* AIM OF THE EXERCISE *
Only the lines from the line that contains "1316x919 pixels." through the final line of the entries below belong in your answer, copied exactly and without pictures.

* RECORDS TO USE *
※

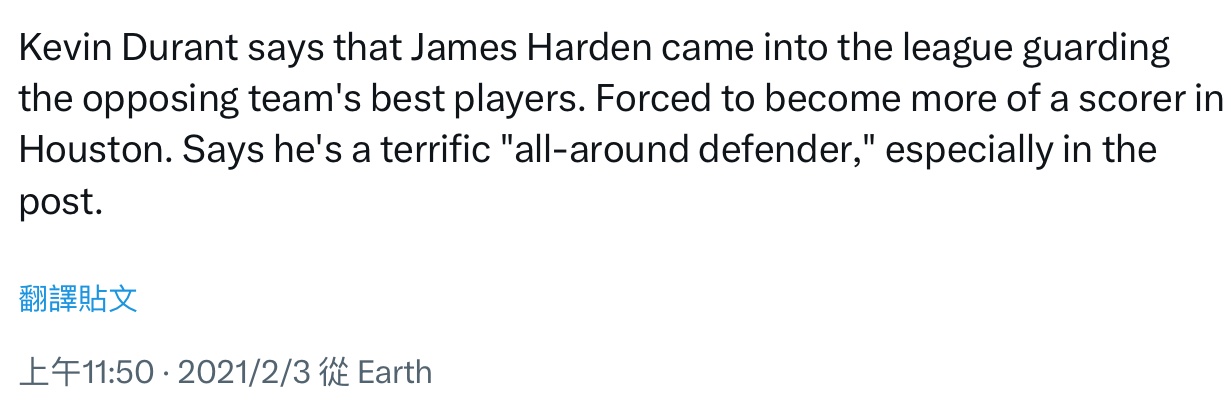Click the word guarding in first line
This screenshot has width=1231, height=413.
pyautogui.click(x=1092, y=48)
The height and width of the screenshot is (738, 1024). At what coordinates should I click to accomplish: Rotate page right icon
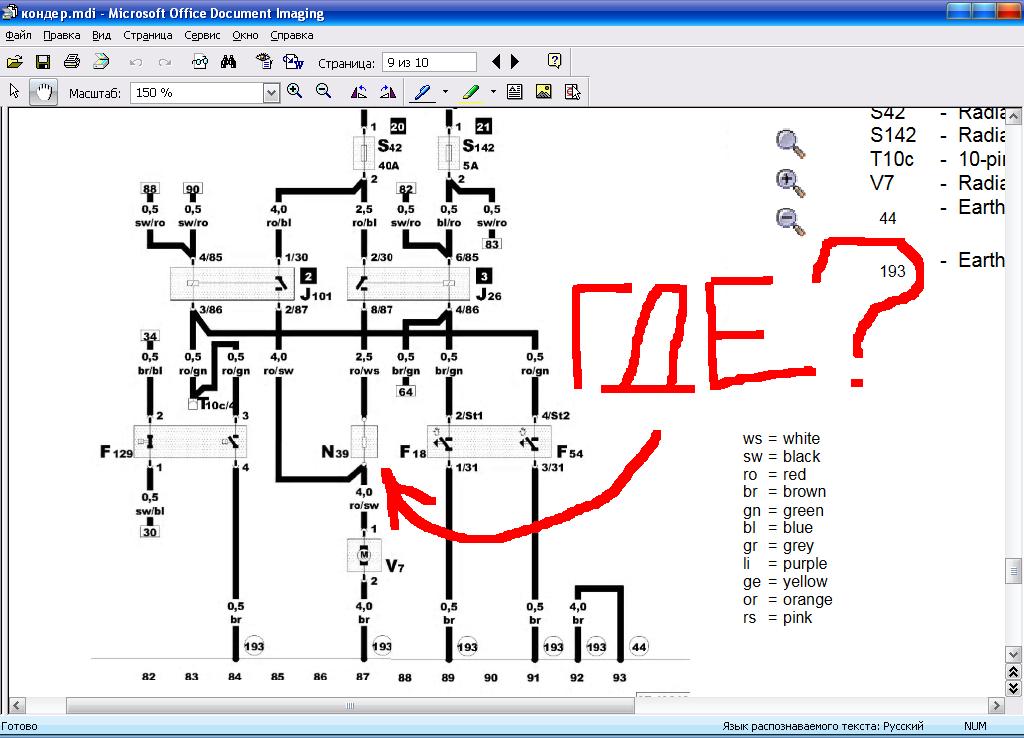click(387, 92)
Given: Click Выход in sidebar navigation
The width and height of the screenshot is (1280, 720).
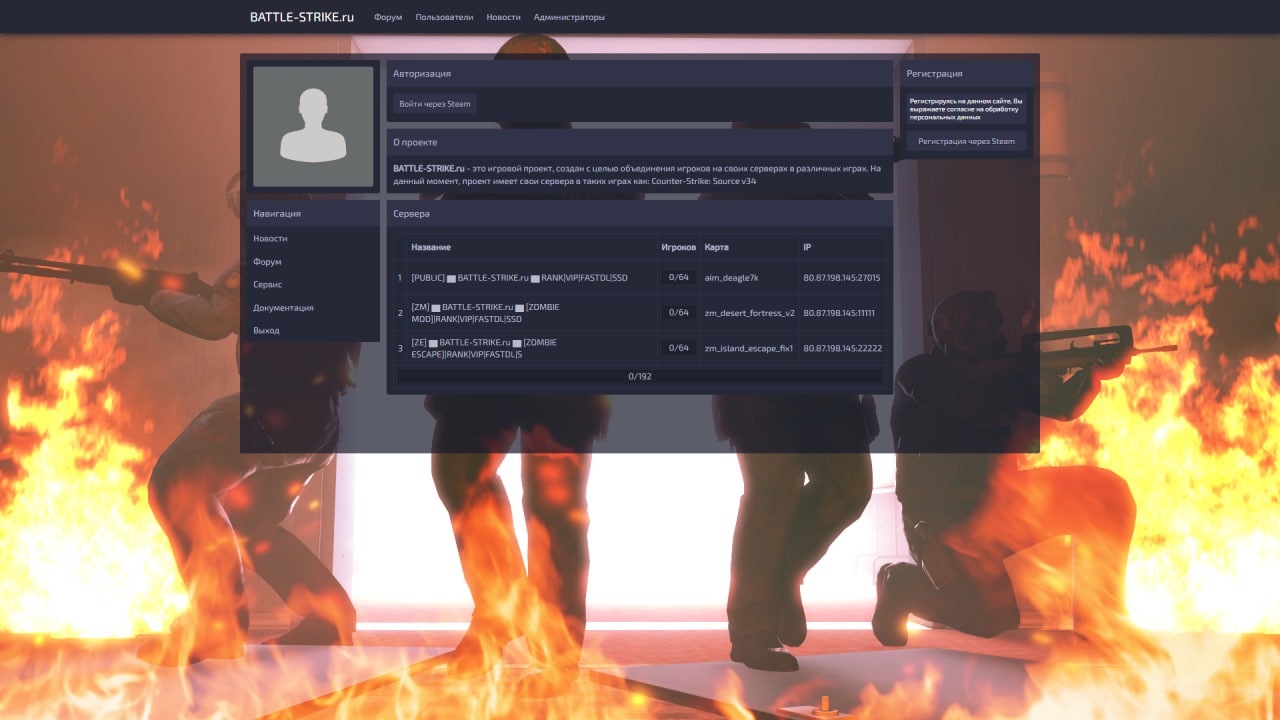Looking at the screenshot, I should (x=266, y=330).
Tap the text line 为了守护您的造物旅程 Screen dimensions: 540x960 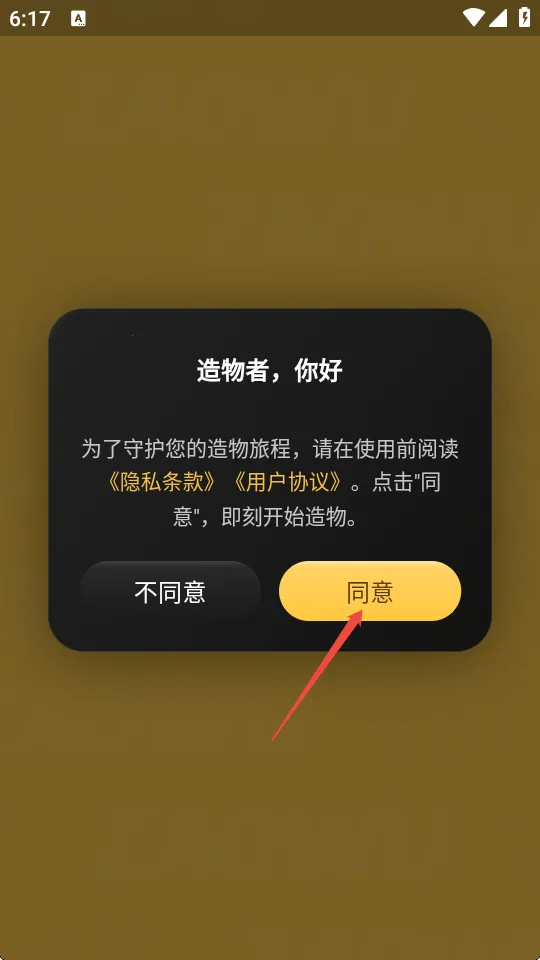[190, 449]
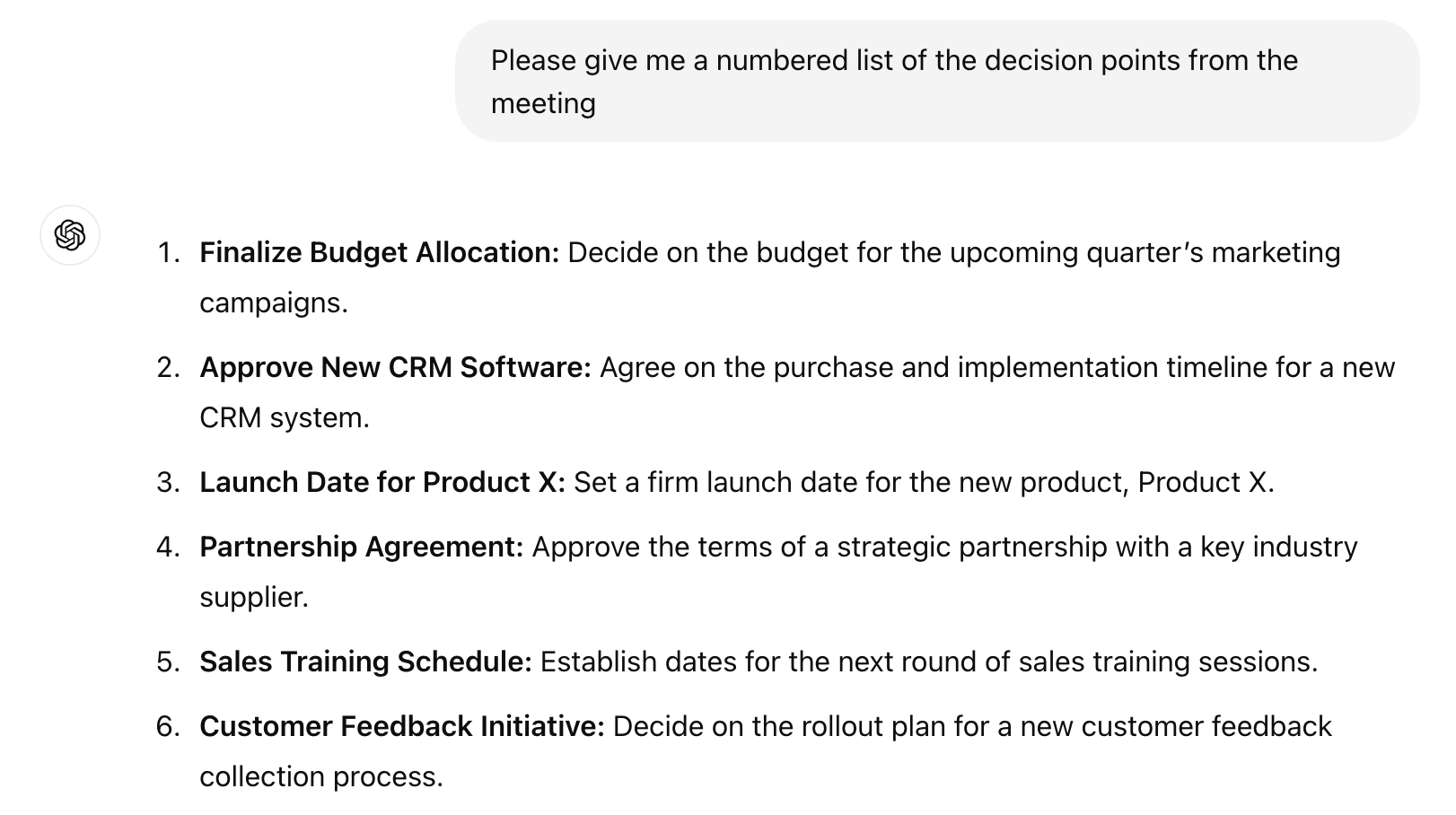Click the list number 1 marker
1456x815 pixels.
click(168, 253)
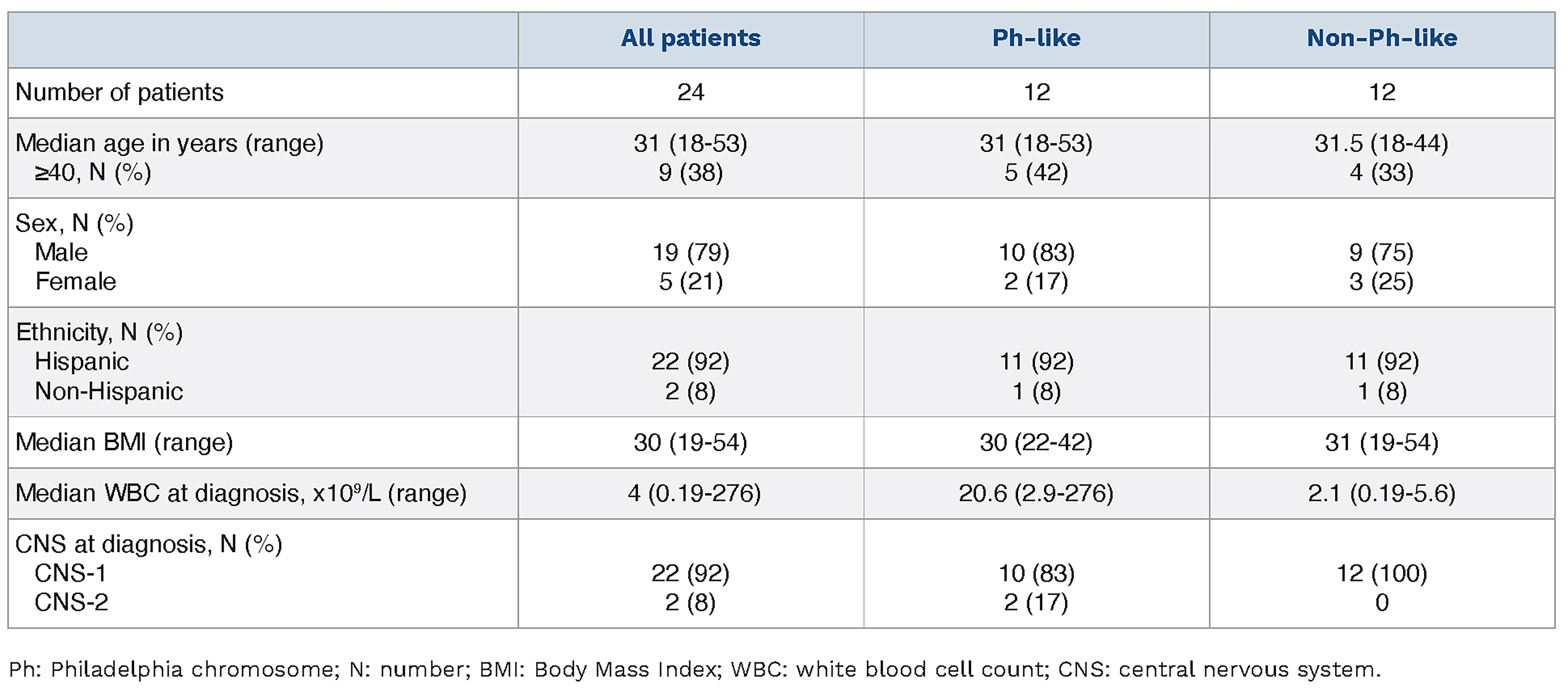
Task: Click the "31.5 (18-44)" age value
Action: pos(1381,144)
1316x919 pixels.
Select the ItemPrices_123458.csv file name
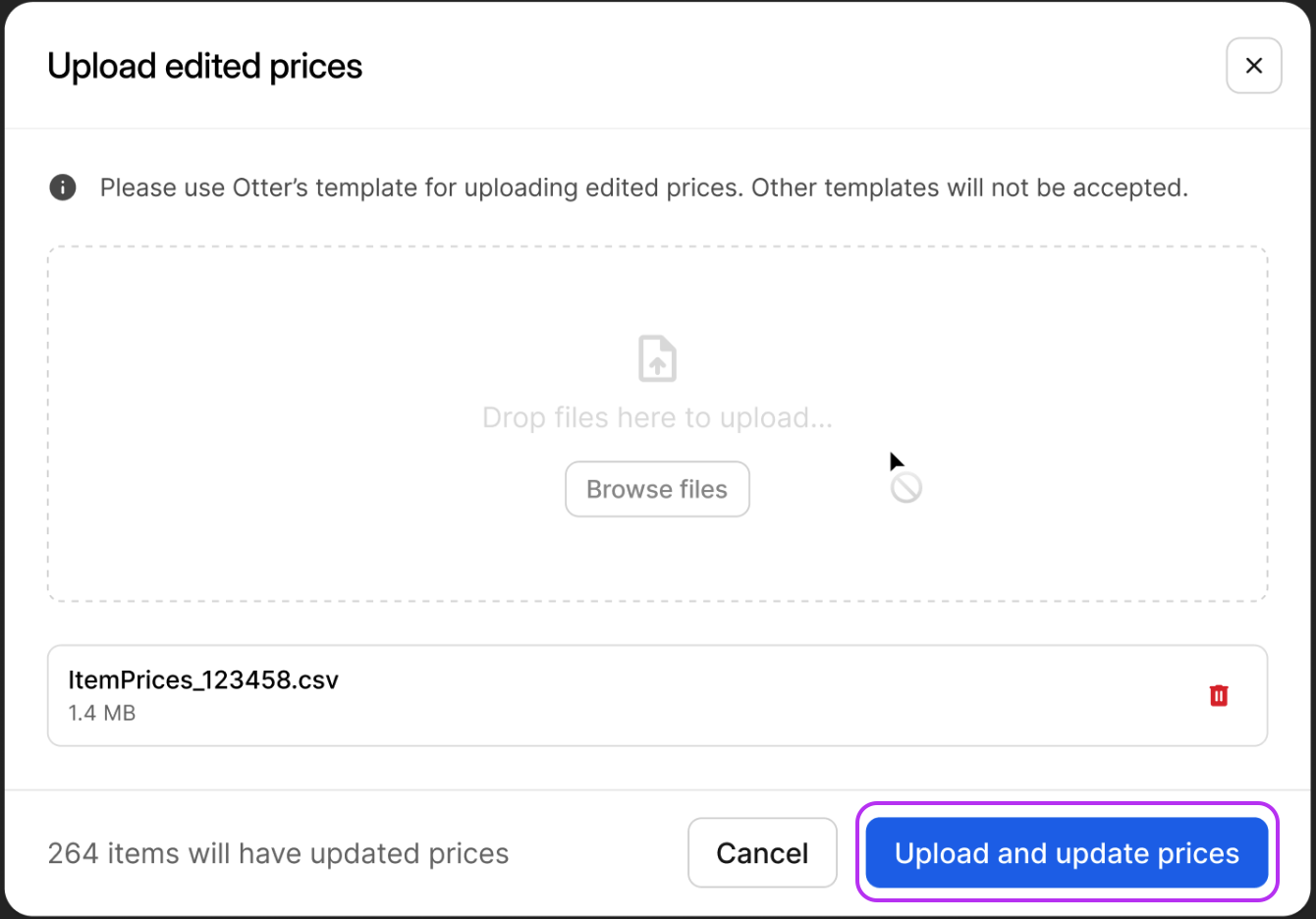(203, 680)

※

* THE ANSWER *
1316x919 pixels.
Select the ItemPrices_123458.csv file name
(203, 680)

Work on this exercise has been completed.